Constrained optimization is the problem of maximizing or minimizing a function subject to constraints. The universe maximizes entropy subject to keeping energy constant. Problems of this type are widespread in business and technology. For example, we may want to maximize the number of widgets a factory produces, subject to the number of machine tools available, the widgets’ specs, and so on. With SVMs, constrained optimization became crucial for machine learning as well. Unconstrained optimization is getting to the top of the mountain, and that’s what gradient descent (or, in this case, ascent) does. Constrained optimization is going as high as you can while staying on the road. If the road goes up to the very top, the constrained and unconstrained problems have the same solution. More often, though, the road zigzags up the mountain and then back down without ever reaching the top. You know you’ve reached the highest point on the road when you can’t go any higher without driving off the road; in other words, when the path to the top is at right angles to the road.
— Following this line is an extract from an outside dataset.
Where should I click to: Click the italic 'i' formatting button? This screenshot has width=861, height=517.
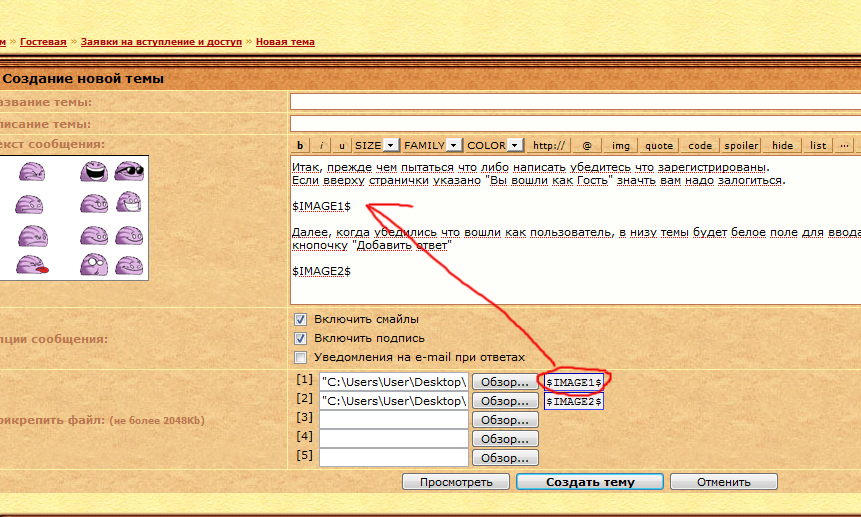pos(321,145)
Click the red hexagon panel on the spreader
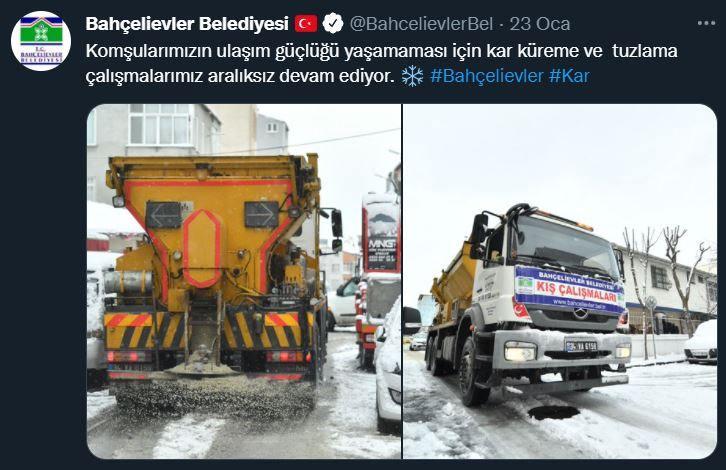The image size is (726, 470). point(202,249)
If the road and the path to the top form an oblique angle, you can always get higher by driving farther along the road, even if that doesn’t get you higher as quickly as aiming straight for the top of the mountain. So the way to solve a constrained optimization problem is to follow not the gradient but the part of it that’s parallel to the constraint surface-in this case the road-and stop when that part is zero.

In general, we have to deal with many constraints at once (one per example, in the case of SVMs). Suppose you wanted to get as close as possible to the North Pole but couldn’t leave your room. Each of the room’s four walls is a constraint, and the solution is to follow the compass until you bump into the corner where the northeast and northwest walls meet. We say that these two walls are the active constraints because they’re what prevents you from reaching the optimum, namely the North Pole. If your room has a wall facing exactly north, that’s the sole active constraint, and the solution is a point in the middle of it. And if you’re Santa and your room is already over the North Pole, all constraints are inactive, and you can just sit there pondering the optimal toy distribution problem instead. (Traveling salesmen have it easy compared to Santa.) In an SVM, the active constraints are the support vectors since their margin is already the smallest it’s allowed to be; moving the frontier would violate one or more constraints. All other examples are irrelevant, and their weight is zero.